• **How to complete this task**: Once the line with "[Contact Form] (25, 2028)" is found in the data, output it and each following line exactly, up to and including the line with "Budgeting and Managing Debt (56, 1684)", and nothing before or after.

• **Material for this exercise**:
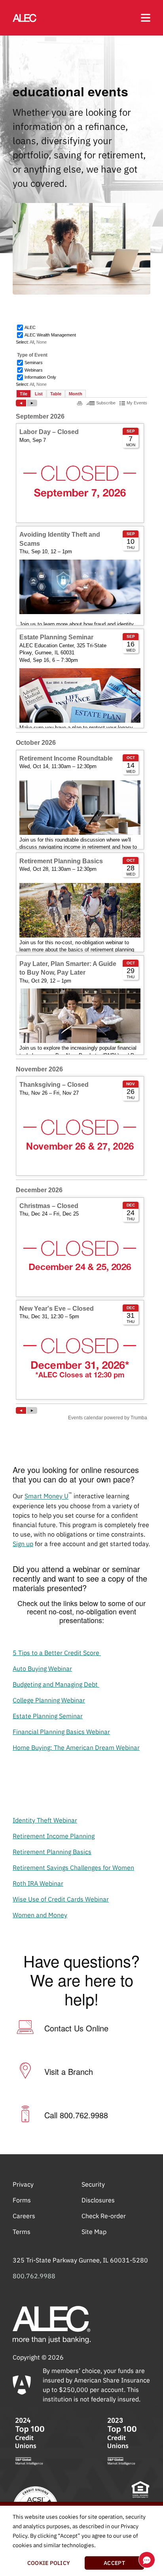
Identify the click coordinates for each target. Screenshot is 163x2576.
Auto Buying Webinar (42, 1668)
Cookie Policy (48, 2563)
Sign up (23, 1544)
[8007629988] (25, 2115)
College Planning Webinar (49, 1700)
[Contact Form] (25, 2028)
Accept (114, 2563)
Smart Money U (46, 1496)
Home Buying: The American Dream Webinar (76, 1747)
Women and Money (40, 1915)
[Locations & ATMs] (25, 2072)
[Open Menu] (145, 18)
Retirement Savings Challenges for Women (73, 1867)
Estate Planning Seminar (48, 1716)
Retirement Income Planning (54, 1836)
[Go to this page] (24, 17)
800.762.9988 (34, 2276)
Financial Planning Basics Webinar (61, 1732)
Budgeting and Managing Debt (56, 1684)
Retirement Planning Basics (52, 1852)
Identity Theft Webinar (45, 1820)
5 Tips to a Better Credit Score (57, 1653)
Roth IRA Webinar (38, 1883)
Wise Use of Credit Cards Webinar (61, 1899)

• **Response to this task**:
[Contact Form] (25, 2028)
Accept (114, 2563)
Smart Money U (46, 1496)
Home Buying: The American Dream Webinar (76, 1747)
Women and Money (40, 1915)
[Locations & ATMs] (25, 2072)
[Open Menu] (145, 18)
Retirement Savings Challenges for Women (73, 1867)
Estate Planning Seminar (48, 1716)
Retirement Income Planning (54, 1836)
[Go to this page] (24, 17)
800.762.9988 (34, 2276)
Financial Planning Basics Webinar (61, 1732)
Budgeting and Managing Debt (56, 1684)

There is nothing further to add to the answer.